# massey 19?? drove it home 6 miles



## phillips1952 (Nov 20, 2008)

very exciting ride,ive been waiting for years to find such a bike,mostly original,yes i know the bars.i have more.it was covered in filth grease grime,i did not think it had paint but,it does.i just used a little bit of mild soap and olive oil,on a soft cloth.im in the process of straightening the fork?its not to bad.this will be a long resto.but no scrubbing,i like the patina under all the filth!


----------



## balloontirecruiser (Nov 20, 2008)

Very nice looking bike.


----------



## Strings-n-Spokes (Nov 21, 2008)

Is the 1/2 inch pitch chain original?
The headbadge is amazing!!

Nice Job!

Shane


----------



## phillips1952 (Nov 21, 2008)

*old bicycle blues*

thanks guys!in my excitement,i pulled my shoulder out,getting the fork bolt off ,it looks as though it has never been off.the grease turned into super glue!lesson learned,brace bicycle frame,get help then,remove seized bolts.im pretty sure the bike is original.except handlebars?the grease on the sprocket is like cement.i would be surprised if the drive gear was changed?but im not very informed on the massey bicycle yet.i know there werent many made.im hopin someone chimes in about the bike.the pedals were made by gibbon,he made penny farthing bicycles,i wonder if these are an upgrade or stock?


----------



## RMS37 (Nov 21, 2008)

Hi, judging by the badge your find appears to have been built by CCM (Canadian Cycle and Motor Company LTD.). 

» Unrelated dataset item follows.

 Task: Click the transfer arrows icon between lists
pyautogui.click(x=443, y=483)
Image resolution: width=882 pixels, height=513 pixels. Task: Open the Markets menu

The pedals are Gibson which are high grade Canadian pedals offered as standard equipment on many CCM models. 

From the pictures I am not so sure the handlebars are not original to the bike but I would guess the chain guard was added later. 

I would estimate the bike is late teens to early thirties but you may be able to date it accurately from the list of CCM serial numbers that was posted on this site last year by thebikeguy.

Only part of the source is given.